Feb 06, 2016 11:03 PM EST

Index Ventures, which is well known for funding Skype, Dropbox and Candy Crush Saga online game during their inception is spinning off its life science investment into an independent firm named Medicxi Ventures. The new venture-capital firm will continue to operate with Index Ventures' current life science team alongside the existing biotech portfolio companies.

Medicxi Ventures which would emerge as one of the largest biotechnology investment companies in Europe would reportedly have $750 million under management. The company will be backed up by two of the giant pharmaceutical companies Johnson & Johnson of New Brunswick, New Jersey and GlaxoSmithKline Plc. London, according to The PE Hub Network.
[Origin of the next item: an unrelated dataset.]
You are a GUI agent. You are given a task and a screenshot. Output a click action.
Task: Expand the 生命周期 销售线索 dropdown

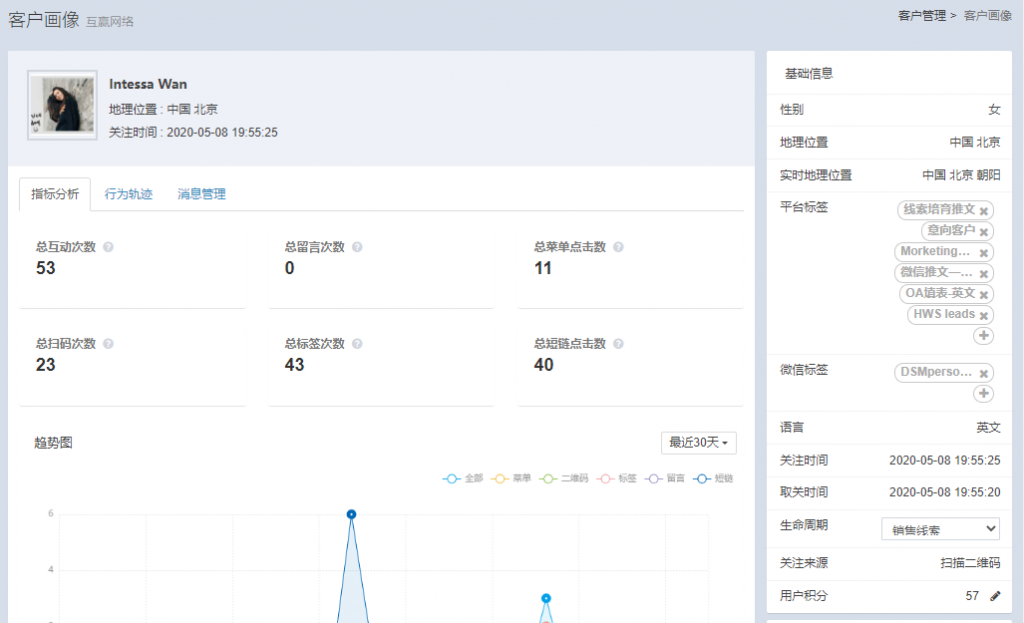940,528
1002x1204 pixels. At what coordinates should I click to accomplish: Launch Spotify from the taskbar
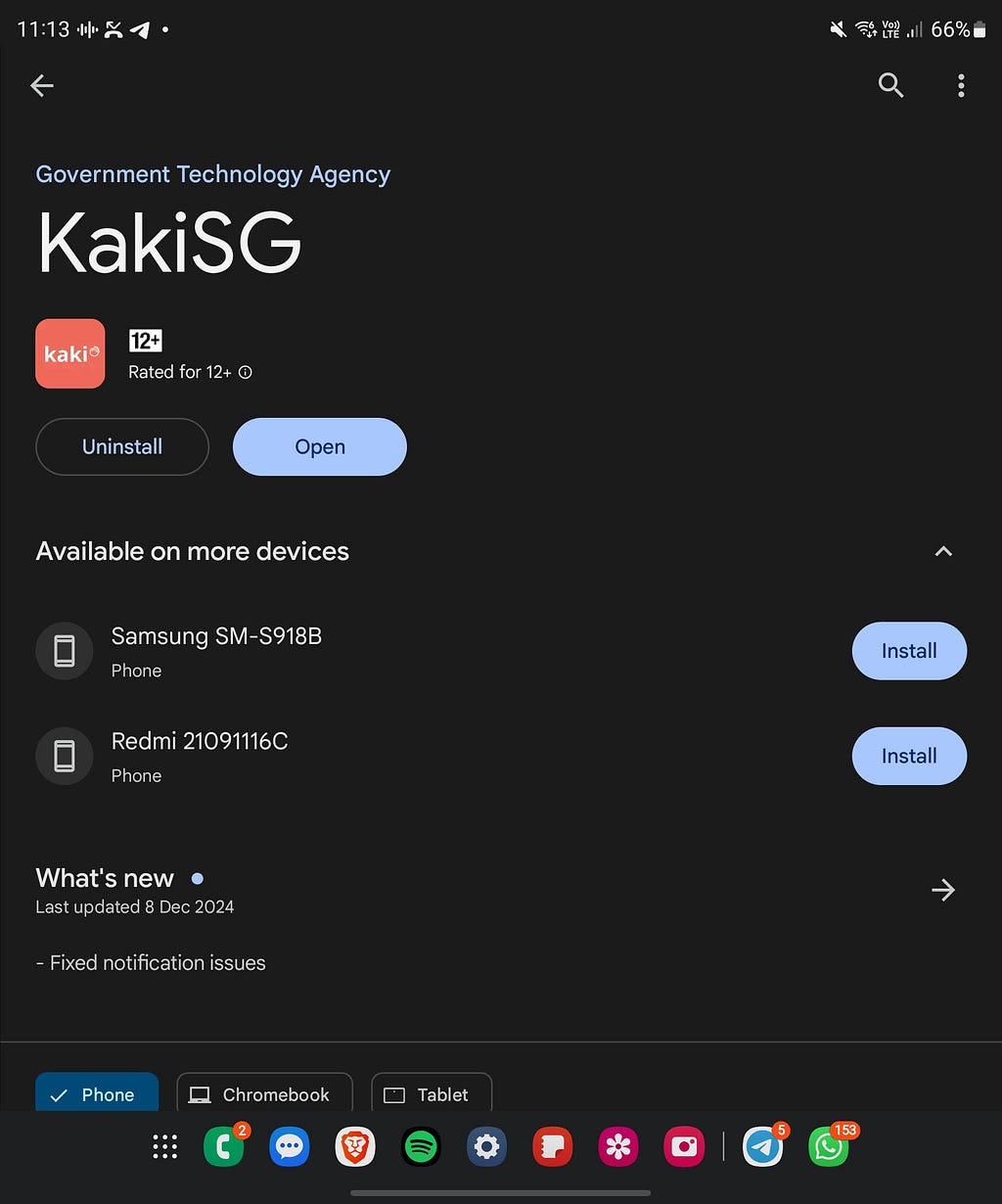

GlaxoSmithKline Plc. and Johnson & Johnson have funded $230 million to Medicxi Ventures and each of the drug giants would reportedly contribute 25 percent of the total investment. With about $1 billion under management, including Medicxi Ventures and GlaxoSmithKline Plc. and Johnson & Johnson's contribution, the new life-science investment firm is the largest independent life-science investment firm in the whole of the Europe.

"The creation of Medicxi Ventures as a new entity is a natural evolution given that Index' life sciences team has been operating autonomously within the firm for several years," commented Neil Rimer, co-founder of Index Ventures, noted Out-Law.com. "We retain close ties and look forward to continuing to share ideas and expertise."

Francesco De Rubertis, General Partner of Medicxi Ventures, who joined Index Ventures back in 1997 to invest in life science and health care companies, said that it is the right time to make early stage life-science investments in Europe, reported Bloomberg Business.

"This is good news for the funding of early stage biotech companies, particularly coming close on the heels of the formation of the Apollo Fund, in which J&J and GSK also participated alongside AstraZeneca, and the UCL technology fund," said Life sciences expert Allistair Booth of Pinsent Masons, the law firm behind Out-Law.com.

Rubertis noted that about 40 percent of the drugs approved by U.S. Food and Drug Administration are developed in Europe and marketed by American companies. He added that he and his partners, Kevin Johnson, Michele Ollier and David Grainger aim at giving opportunity for researchers from Europe, say from Cambridge, London to Geneva to work on the ideas they conceive in their own laboratories.

Rubertis also added that Europe has a great scope for new biomedical innovations. As far Medicxi Ventures, Rubertis will reportedly manage the firm alongside Index veterans Johnson, Grainger and Ollier.